**EXCERPTED TEXT**.
Perhaps there is a bit of nostalgia. I am clearly taken by two of the buildings along this stretch. The collegiate gothic, former fraternal lodge at 115 and 121 East Ohio Street and its Chicago-style neighbor at 131 are some of the last remaining downtown Indianapolis buildings from a late 19th century whose scale and density were more intimate.

But it isn’t just mere nostalgia that explains the appeal of this place, with its fine-grained urban fabric. This place has a human scale best experienced at a walking pace. At only three stories, the buildings are no less urban than—nor are they eclipsed by—their more modern counterparts. The commercial level contributes directly to the character and bustle of the sidewalk, facilitated by the transparency of the tall glass façades, and the variety provided by the narrow width of each building. The residential floors above, while more private, never lose contact with the street.

**GIVEN PROBLEM A**. Copy verbatim the portion of the passage on the East Ohio Street buildings that begins at the words "But it isn’t" and stops after the words "with the street.".

Data items:

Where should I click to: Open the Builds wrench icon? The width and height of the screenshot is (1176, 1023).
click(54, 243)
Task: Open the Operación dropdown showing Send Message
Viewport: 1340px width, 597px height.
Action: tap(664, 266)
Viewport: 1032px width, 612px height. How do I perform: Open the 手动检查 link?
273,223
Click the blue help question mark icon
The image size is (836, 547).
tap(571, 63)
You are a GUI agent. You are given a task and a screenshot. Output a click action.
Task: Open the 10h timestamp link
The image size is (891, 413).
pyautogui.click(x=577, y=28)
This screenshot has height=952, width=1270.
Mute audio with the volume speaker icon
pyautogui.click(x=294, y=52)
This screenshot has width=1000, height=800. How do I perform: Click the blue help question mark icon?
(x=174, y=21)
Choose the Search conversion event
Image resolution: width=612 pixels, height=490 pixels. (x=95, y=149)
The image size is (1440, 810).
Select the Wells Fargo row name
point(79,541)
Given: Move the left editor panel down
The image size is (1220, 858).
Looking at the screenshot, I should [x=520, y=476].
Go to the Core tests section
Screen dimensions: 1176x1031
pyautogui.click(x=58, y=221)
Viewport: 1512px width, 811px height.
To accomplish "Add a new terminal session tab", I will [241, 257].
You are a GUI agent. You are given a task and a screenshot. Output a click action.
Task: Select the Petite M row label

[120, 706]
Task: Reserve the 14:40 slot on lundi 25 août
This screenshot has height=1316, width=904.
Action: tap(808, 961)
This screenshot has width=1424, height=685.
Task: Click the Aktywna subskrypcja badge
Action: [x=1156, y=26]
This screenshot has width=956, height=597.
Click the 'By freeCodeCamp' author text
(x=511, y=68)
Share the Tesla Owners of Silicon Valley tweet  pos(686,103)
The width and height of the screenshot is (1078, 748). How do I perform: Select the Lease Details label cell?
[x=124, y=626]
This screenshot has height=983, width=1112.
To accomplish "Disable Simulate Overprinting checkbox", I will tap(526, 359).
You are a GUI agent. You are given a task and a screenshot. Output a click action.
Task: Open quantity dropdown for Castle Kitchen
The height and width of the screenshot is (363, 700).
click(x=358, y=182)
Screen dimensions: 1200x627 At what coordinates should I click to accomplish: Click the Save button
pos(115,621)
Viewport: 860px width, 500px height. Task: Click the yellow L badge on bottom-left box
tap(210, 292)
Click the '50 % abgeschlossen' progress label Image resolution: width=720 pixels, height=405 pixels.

**GIVEN PROBLEM B**. In the data items, reproduce the lines beginning at the line that has "Go to the Core tests section" and stopping after the line that has "will [241, 257].", substituting "shell session" for "terminal session" and leaving everything else unchanged.

**WORKED ANSWER A**.
But it isn’t just mere nostalgia that explains the appeal of this place, with its fine-grained urban fabric. This place has a human scale best experienced at a walking pace. At only three stories, the buildings are no less urban than—nor are they eclipsed by—their more modern counterparts. The commercial level contributes directly to the character and bustle of the sidewalk, facilitated by the transparency of the tall glass façades, and the variety provided by the narrow width of each building. The residential floors above, while more private, never lose contact with the street.

**WORKED ANSWER B**.
Go to the Core tests section
Screen dimensions: 1176x1031
pyautogui.click(x=58, y=221)
Viewport: 1512px width, 811px height.
To accomplish "Add a new shell session tab", I will [241, 257].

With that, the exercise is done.